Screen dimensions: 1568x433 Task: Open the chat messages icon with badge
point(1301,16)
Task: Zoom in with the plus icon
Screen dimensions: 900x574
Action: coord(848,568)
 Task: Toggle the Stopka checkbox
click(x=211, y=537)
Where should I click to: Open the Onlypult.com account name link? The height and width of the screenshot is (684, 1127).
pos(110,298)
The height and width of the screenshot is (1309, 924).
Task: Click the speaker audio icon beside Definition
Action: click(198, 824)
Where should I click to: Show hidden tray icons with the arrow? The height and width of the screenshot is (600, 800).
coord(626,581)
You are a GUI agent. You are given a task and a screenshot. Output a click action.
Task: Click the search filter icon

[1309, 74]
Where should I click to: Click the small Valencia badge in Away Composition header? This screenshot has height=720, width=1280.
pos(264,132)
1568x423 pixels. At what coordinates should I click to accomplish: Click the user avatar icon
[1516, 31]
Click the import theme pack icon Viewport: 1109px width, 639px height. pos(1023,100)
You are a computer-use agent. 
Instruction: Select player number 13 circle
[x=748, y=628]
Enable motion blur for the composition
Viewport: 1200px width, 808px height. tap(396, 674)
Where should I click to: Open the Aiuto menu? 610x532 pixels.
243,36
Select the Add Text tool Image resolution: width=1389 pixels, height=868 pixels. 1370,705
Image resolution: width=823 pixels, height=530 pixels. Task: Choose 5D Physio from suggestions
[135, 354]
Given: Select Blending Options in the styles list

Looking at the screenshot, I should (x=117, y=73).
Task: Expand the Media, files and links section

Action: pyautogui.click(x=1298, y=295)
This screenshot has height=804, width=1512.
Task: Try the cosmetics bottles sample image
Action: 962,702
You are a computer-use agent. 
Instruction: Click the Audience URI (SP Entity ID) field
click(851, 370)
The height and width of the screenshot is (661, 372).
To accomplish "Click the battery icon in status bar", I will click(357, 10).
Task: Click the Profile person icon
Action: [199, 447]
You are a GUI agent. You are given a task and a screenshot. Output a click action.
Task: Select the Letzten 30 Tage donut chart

EXERCISE: Reproduce the listing lines starting at the one containing "Where should I click to: Open the Onlypult.com" and ending at the one containing "Action: 962,702", both included.

RESPONSE:
Where should I click to: Open the Onlypult.com account name link? The height and width of the screenshot is (684, 1127).
pos(110,298)
The height and width of the screenshot is (1309, 924).
Task: Click the speaker audio icon beside Definition
Action: click(198, 824)
Where should I click to: Show hidden tray icons with the arrow? The height and width of the screenshot is (600, 800).
coord(626,581)
You are a GUI agent. You are given a task and a screenshot. Output a click action.
Task: Click the search filter icon

[1309, 74]
Where should I click to: Click the small Valencia badge in Away Composition header? This screenshot has height=720, width=1280.
pos(264,132)
1568x423 pixels. At what coordinates should I click to accomplish: Click the user avatar icon
[1516, 31]
Click the import theme pack icon Viewport: 1109px width, 639px height. pos(1023,100)
You are a computer-use agent. 
Instruction: Select player number 13 circle
[x=748, y=628]
Enable motion blur for the composition
Viewport: 1200px width, 808px height. tap(396, 674)
Where should I click to: Open the Aiuto menu? 610x532 pixels.
243,36
Select the Add Text tool Image resolution: width=1389 pixels, height=868 pixels. 1370,705
Image resolution: width=823 pixels, height=530 pixels. Task: Choose 5D Physio from suggestions
[135, 354]
Given: Select Blending Options in the styles list

Looking at the screenshot, I should (x=117, y=73).
Task: Expand the Media, files and links section

Action: pyautogui.click(x=1298, y=295)
This screenshot has height=804, width=1512.
Task: Try the cosmetics bottles sample image
Action: 962,702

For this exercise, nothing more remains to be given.